Can antitumor immunity help to explain "oncogene addiction"?

Abstract

“Oncogene addiction” refers to the process of tumor cell death that can occur after inactivation of a single oncogene. In this issue of Cancer Cell, Rakhra, et al. argue that complete tumor clearance after molecular targeted therapies requires a functioning immune system, pointing the way toward radically new combination therapies.

Figure 1

Theories of oncogene addiction. A. In the “cumulative mutations” model, tumors accrue mutated oncogenes, some of which are “driver” and some of which are “passenger.” Any change must be neutral or beneficial to the tumor cell’s viability. However, some mutations could occur that are beneficial only in the context of existing mutations but are otherwise harmful. Withdrawal of an early oncogene signal in this scenario would induce senescence or death, like a molecular “house of cards.” B. In the “dominant oncogene” model, tumors receive signals from multiple growth factor pathways but become dependent on one of these.
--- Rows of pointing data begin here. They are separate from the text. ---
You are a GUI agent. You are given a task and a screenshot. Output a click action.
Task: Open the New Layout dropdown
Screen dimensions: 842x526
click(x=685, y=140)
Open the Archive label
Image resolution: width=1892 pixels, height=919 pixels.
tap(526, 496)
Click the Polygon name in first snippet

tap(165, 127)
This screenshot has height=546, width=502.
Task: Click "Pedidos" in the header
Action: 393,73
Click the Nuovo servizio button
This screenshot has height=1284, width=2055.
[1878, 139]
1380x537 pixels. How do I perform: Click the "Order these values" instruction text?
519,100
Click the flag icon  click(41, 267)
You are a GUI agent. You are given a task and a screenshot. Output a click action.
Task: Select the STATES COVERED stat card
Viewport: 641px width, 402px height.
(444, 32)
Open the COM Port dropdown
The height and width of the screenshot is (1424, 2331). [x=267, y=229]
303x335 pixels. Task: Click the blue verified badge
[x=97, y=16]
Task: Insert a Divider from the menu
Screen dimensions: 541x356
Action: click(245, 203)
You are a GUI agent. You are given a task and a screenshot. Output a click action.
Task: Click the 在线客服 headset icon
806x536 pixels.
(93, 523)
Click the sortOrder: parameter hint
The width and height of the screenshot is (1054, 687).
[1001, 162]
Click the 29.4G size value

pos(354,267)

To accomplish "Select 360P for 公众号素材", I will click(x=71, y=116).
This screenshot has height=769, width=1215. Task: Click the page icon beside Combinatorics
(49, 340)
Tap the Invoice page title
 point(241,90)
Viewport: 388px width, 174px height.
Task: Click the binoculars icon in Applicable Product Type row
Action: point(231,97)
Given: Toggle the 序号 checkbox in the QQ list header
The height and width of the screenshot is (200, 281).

With time, other cell growth pathways become less subject to selection and suffer mutations or epigenetic changes that attenuate or obliterate their functions. Removal of the dominant growth factor signal then triggers apoptosis. Note that arrows represent intracellular signaling pathways. C. The “oncogene amnesia” model, and intact oncogene signal (shown at left) limits cell death. Thus, pathways that would normally induce senescence and death are held in check by the activities of the oncogene, but are re-instated upon withdrawal of the oncogene’s activity (shown at right). D. How mechanisms of immune activation might explain oncogene addiction. When cells experience apoptosis associated with inactivation of an oncogene they might release tumor-associated antigens, which come in the form of tissue differentiation antigens, cancer/testis antigens, or products of mutated genes expressed by the transformed cells. Additional immune activating signals including calreticulin, the S100 family of proteins, and (in secondary necrosis) the high mobility group box 1 protein (HMGB1) can be emitted by some dying cells. Resulting activation of host antigen presenting cells (APC) could in turn activate CD4⁺ T cells capable of producing a host of immunoregulatory and anti-angiogenesis molecules including thrombospondin-1 (TSP1). CD4⁺ T cells recognizing processed tumor-associated antigens also can activate CD8⁺ T cells and natural killer (NK) cells leading to more tumor killing. The activities of immune cells can be inhibited by myeloid-derived suppressor cells (MDSC) and by regulatory T cells (Tregs). However, the administration of tumor-reactive T cells in combination with ablation of regulatory cells can result in long-term durable tumor regression in mice and humans.